*The task*
From the records that follow, copy every line that contains the word "computer".

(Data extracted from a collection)
□ □ □
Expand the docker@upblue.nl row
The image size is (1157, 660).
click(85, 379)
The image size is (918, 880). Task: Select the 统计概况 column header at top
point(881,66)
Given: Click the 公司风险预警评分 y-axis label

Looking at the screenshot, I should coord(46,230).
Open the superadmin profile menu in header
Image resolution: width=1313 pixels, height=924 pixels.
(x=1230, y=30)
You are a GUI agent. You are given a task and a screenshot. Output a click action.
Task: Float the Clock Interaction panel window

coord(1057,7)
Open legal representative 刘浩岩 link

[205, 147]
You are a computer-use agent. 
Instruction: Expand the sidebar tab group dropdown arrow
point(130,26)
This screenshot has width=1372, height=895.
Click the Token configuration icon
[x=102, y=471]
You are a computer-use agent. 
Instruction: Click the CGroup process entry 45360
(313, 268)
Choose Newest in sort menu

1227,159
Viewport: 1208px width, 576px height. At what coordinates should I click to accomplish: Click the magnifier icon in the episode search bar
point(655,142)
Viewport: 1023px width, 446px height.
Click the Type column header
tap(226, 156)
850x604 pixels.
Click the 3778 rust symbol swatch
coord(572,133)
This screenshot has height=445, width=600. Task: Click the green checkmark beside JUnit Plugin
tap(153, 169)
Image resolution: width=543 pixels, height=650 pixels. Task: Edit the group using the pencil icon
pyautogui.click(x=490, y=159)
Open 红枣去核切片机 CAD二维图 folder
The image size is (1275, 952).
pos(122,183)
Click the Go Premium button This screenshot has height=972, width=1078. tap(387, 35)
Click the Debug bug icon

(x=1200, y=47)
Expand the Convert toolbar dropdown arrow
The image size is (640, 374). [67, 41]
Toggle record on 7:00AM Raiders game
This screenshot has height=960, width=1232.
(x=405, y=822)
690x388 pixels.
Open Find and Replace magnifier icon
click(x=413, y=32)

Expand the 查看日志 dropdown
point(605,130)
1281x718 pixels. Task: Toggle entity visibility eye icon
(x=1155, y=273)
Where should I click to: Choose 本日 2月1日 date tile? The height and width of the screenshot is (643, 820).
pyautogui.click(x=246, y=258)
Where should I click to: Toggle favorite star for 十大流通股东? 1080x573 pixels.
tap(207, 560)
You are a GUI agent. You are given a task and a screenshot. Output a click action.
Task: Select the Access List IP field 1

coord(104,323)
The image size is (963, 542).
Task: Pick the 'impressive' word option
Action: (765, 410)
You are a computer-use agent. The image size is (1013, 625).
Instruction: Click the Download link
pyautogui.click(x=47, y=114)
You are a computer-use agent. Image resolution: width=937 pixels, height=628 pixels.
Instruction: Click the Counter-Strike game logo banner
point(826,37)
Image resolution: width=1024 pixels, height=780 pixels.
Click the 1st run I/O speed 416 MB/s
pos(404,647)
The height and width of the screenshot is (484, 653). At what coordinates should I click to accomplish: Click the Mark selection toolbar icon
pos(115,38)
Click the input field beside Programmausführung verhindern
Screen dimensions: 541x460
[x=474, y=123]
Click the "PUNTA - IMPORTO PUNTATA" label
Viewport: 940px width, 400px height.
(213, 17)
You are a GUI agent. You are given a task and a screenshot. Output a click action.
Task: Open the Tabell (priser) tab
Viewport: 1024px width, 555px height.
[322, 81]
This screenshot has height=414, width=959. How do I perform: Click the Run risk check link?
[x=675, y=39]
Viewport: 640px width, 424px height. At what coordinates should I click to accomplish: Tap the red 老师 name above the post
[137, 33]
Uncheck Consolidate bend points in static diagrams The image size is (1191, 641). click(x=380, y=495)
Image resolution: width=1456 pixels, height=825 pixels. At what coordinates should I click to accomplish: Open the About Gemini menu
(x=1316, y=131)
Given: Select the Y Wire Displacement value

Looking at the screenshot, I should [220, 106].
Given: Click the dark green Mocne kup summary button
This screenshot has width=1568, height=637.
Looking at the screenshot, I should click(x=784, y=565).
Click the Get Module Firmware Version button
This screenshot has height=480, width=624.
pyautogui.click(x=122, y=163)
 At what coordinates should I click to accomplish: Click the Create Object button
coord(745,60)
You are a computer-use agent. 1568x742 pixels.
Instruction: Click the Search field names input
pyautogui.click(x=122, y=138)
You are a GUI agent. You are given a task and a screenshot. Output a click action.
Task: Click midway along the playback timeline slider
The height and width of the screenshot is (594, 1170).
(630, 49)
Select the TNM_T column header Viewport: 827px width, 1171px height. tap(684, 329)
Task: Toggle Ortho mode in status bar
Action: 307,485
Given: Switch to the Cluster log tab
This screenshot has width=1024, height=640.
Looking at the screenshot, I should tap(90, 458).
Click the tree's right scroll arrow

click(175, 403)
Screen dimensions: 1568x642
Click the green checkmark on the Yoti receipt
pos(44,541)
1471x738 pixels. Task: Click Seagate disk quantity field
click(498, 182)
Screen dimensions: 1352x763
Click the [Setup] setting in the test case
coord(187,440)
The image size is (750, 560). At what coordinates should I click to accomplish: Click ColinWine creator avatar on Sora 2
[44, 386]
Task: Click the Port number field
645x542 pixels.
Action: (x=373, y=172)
□ □ □
*Solution for this task*
You are a computer-use agent. 
You are a computer-use agent. 
You are a computer-use agent. The image size is (1013, 625).
You are a computer-use agent. Image resolution: width=937 pixels, height=628 pixels.
You are a computer-use agent. 1568x742 pixels.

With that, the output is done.